Mutations in the CAVIN1 (caveolae associated protein 1) gene, located on the long arm of chromosome 17 (17q21.2), are responsible for type IV Berardinelli-Seip syndrome. This gene encodes the protein cavin-1, which is found in cells and tissues throughout the body, although it is more abundant in several types of cells: osteoblasts, muscle cells and adipocytes. It is believed that cavin-1 plays, like caveolin-1 (encoded by CAV1), an essential role in the formation and stabilization of caveolae. In addition, studies suggest that this protein is involved in the repair of damage to the outer cell membrane, cell growth and division, cell movement, cell senescence and the regulation of various chemical signaling pathways. The functions of cavin-1 probably differ depending on the type of cell and the part of the cell where the protein is found. At least ten mutations in the CAVIN1 gene have been identified in individuals with type IV disease. These mutations inhibit the synthesis of any functional cavin-1, which probably alters the formation of caveolae. Although the deficiency of these structures in the cell membrane alters many cellular functions, it is not specifically known how the absence of cavin-1 results in a loss of body fat and the other associated health problems.

This disease is inherited with an autosomal recessive pattern, which means that both copies of the gene in each cell must have mutations for the alteration to be expressed.
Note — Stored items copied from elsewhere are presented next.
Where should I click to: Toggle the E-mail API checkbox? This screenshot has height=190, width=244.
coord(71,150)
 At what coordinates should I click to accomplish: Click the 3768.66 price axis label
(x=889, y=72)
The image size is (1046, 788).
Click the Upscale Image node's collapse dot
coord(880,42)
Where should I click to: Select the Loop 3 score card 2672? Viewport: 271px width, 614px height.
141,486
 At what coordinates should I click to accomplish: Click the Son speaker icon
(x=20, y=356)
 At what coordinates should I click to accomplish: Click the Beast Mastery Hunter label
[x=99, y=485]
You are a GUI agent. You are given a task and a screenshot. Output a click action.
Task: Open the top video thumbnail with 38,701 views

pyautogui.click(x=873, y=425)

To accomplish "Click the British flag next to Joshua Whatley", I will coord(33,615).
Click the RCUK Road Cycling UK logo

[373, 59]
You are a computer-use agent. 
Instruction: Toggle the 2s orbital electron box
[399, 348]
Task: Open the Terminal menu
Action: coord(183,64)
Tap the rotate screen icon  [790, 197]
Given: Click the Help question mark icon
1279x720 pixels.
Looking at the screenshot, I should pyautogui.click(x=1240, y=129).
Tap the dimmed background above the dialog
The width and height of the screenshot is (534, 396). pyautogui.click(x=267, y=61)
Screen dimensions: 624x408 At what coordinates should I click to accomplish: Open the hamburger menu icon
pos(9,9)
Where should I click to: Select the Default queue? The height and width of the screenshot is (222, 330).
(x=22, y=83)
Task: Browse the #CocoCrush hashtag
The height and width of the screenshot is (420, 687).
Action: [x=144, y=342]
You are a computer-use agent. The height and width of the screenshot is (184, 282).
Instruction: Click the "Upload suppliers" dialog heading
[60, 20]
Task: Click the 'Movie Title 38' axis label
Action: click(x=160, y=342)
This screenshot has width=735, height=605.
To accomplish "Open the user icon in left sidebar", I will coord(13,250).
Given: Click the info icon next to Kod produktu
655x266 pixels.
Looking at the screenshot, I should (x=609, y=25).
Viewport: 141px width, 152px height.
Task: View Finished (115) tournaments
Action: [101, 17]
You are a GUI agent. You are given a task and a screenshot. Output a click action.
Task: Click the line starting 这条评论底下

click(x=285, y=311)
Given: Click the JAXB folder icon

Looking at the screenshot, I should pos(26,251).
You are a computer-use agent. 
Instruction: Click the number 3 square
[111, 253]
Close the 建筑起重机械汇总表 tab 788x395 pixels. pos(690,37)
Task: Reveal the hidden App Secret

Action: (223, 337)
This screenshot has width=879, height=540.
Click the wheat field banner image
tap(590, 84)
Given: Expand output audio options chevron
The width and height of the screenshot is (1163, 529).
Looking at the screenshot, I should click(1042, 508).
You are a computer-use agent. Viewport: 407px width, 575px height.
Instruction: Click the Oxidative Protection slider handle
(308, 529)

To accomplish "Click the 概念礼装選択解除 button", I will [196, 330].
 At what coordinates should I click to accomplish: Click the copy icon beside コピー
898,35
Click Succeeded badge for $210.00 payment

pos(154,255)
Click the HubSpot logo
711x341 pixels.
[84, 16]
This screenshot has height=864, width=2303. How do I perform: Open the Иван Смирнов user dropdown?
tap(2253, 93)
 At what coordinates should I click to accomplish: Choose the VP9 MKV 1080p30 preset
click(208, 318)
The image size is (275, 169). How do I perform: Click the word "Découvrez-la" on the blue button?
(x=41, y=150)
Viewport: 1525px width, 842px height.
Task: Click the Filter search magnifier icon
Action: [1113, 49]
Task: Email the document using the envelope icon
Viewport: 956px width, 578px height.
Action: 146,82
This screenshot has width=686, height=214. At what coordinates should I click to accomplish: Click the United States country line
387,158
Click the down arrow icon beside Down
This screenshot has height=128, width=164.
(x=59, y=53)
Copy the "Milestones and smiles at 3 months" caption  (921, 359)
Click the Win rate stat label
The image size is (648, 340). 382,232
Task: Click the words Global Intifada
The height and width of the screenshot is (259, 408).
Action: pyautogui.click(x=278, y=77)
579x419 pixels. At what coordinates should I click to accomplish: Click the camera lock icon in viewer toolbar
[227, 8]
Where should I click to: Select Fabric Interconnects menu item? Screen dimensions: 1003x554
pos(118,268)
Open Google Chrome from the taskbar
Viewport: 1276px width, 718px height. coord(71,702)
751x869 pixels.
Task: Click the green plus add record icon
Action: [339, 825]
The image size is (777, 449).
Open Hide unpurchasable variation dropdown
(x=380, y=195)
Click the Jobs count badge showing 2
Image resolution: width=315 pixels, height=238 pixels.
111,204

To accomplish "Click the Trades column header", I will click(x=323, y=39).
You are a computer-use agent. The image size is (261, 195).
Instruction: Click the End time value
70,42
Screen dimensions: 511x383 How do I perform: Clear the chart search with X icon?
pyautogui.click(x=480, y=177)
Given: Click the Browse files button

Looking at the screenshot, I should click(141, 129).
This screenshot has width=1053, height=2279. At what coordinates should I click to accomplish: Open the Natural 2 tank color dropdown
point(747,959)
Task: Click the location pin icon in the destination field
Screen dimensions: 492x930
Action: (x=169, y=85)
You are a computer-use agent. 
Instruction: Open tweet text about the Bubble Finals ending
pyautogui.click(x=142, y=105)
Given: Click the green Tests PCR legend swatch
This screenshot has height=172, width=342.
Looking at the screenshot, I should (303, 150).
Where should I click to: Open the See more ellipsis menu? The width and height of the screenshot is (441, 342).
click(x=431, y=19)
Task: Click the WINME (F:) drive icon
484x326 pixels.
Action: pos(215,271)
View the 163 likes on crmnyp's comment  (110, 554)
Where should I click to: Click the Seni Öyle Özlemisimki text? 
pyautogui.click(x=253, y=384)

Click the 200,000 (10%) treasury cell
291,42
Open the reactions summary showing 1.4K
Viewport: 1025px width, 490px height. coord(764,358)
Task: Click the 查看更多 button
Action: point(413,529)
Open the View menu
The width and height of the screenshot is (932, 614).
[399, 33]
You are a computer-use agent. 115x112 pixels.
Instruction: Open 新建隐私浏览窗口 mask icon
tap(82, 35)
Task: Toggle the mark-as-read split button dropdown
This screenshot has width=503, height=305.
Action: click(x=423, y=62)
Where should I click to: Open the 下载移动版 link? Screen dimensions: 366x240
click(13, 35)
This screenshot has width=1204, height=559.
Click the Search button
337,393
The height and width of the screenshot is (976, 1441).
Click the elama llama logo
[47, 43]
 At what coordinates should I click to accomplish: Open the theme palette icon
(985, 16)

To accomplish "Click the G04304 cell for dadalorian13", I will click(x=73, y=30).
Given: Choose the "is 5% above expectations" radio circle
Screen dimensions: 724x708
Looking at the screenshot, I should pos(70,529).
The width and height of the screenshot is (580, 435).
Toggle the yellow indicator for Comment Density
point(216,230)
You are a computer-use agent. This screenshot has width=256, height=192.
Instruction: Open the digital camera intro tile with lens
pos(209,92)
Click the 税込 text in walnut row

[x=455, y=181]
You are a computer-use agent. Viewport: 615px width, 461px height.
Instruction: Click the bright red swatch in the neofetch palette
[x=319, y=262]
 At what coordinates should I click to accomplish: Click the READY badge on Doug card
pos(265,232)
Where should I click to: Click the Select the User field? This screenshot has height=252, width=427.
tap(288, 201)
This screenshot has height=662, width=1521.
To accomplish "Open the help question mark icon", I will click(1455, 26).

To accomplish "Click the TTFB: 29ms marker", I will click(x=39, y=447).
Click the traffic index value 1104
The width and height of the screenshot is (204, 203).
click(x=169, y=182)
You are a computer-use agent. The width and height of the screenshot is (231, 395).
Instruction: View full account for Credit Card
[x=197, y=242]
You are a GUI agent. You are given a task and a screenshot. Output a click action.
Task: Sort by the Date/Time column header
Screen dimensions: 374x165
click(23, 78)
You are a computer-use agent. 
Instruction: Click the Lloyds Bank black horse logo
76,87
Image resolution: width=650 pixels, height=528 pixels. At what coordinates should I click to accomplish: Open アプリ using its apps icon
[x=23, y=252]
The parents of an individual with an autosomal recessive disease have a copy of the mutated gene, but usually do not show signs and symptoms of the disease.

Tests performed in IVAMI: in IVAMI we perform the detection of mutations associated with congenital generalized lipodystrophy, by means of the complete PCR amplification of the exons of the AGPAT2, BSCL2, CAV1 and CAVIN1 genes, and their subsequent sequencing.

Recommended samples: non-coagulated blood obtained with EDTA for separation of blood leukocytes, or a card with a dried blood sample (IVAMI can mail the card to deposit the blood sample).